Entries supplied Block Start

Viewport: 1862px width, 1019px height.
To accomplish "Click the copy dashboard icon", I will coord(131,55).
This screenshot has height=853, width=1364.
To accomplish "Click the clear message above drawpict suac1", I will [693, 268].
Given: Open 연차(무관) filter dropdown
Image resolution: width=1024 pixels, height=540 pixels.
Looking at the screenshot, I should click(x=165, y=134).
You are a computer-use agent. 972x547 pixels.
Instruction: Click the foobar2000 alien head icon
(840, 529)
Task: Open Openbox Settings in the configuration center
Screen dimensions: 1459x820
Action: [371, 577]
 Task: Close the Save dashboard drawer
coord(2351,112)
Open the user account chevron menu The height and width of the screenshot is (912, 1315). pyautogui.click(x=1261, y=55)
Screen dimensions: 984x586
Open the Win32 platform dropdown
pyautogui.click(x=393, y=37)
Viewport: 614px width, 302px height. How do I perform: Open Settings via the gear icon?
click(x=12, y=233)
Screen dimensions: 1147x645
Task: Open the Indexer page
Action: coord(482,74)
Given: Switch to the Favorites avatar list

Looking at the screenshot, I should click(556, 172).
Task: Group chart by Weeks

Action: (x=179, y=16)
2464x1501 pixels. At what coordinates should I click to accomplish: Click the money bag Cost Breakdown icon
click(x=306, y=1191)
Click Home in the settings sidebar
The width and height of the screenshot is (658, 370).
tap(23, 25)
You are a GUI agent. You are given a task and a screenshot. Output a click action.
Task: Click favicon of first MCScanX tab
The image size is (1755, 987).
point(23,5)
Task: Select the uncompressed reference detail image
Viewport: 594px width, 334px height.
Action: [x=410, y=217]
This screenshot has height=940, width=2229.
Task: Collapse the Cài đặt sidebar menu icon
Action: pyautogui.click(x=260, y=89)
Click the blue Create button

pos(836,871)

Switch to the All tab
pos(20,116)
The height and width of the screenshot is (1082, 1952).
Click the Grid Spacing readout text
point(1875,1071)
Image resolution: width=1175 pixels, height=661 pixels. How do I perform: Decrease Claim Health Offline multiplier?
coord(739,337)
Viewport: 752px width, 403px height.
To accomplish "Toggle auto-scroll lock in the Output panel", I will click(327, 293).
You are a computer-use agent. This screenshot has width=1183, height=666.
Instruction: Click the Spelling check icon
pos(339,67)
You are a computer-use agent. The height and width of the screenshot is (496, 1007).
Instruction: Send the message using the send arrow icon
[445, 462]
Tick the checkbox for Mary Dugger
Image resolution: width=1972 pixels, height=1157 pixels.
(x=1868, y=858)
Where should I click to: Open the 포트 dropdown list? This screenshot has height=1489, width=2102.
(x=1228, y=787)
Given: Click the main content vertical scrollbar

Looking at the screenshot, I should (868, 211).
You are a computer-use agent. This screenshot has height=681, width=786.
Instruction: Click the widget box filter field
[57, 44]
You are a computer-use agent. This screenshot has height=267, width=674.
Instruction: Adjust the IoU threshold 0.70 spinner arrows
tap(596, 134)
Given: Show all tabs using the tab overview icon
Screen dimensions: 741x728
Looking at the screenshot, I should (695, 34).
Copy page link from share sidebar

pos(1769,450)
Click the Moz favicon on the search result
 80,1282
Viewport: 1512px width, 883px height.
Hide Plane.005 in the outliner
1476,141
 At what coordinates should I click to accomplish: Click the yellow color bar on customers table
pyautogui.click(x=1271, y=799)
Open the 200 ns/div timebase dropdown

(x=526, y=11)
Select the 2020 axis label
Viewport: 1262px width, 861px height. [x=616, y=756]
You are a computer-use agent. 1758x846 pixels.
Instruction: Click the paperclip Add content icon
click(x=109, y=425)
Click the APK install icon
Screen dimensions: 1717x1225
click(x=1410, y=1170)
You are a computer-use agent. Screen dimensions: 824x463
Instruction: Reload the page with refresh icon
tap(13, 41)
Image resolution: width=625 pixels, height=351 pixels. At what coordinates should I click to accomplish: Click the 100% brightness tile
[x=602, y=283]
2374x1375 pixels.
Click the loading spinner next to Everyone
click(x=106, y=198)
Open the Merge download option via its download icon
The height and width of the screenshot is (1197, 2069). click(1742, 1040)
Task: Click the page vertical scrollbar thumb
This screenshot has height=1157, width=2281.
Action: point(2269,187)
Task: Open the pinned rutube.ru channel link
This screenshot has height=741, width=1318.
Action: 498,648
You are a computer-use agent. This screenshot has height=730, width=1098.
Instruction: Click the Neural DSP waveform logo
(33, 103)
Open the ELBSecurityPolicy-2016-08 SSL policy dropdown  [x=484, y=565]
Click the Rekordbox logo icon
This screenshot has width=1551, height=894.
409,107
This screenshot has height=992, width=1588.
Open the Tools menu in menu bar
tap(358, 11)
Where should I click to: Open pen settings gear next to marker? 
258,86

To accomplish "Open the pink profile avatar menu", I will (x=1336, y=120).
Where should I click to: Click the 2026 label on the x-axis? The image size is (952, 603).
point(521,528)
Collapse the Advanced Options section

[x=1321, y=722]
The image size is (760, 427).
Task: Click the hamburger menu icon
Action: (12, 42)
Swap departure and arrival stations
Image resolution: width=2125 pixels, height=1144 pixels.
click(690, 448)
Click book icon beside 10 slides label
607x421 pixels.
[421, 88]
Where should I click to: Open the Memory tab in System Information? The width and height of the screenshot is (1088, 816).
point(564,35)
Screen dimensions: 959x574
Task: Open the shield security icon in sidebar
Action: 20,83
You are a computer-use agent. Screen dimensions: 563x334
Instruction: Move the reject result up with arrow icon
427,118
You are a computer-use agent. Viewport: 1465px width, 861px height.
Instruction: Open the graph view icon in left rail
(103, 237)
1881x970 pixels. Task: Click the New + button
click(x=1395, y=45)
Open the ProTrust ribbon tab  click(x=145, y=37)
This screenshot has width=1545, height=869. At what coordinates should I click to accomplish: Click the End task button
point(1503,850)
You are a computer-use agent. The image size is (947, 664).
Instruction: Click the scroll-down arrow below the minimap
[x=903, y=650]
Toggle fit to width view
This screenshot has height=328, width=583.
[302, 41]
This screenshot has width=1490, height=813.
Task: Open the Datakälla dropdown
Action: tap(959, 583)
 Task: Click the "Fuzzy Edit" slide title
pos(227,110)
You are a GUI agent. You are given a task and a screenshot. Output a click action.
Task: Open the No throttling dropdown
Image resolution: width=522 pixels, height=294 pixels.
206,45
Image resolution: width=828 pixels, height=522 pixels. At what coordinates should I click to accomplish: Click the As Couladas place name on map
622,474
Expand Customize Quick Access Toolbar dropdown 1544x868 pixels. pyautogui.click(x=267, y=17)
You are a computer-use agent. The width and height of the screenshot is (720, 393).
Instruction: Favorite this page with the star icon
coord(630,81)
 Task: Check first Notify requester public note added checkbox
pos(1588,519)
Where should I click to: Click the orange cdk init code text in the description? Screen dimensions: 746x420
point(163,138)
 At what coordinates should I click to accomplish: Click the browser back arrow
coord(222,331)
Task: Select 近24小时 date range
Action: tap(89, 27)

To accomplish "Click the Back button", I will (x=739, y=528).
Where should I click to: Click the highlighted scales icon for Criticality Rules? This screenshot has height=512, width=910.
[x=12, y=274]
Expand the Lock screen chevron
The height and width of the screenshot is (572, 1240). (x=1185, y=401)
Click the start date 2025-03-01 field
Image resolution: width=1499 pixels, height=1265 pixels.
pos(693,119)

Entries supplied Block End

→ Exercise instructions
Using the material above, find each line that holds "will" and copy that line.

→ Answer box
To accomplish "Click the copy dashboard icon", I will coord(131,55).
To accomplish "Click the clear message above drawpict suac1", I will [693, 268].
To accomplish "Toggle auto-scroll lock in the Output panel", I will click(327, 293).
To accomplish "Open the pink profile avatar menu", I will (x=1336, y=120).
To accomplish "Click the Back button", I will (x=739, y=528).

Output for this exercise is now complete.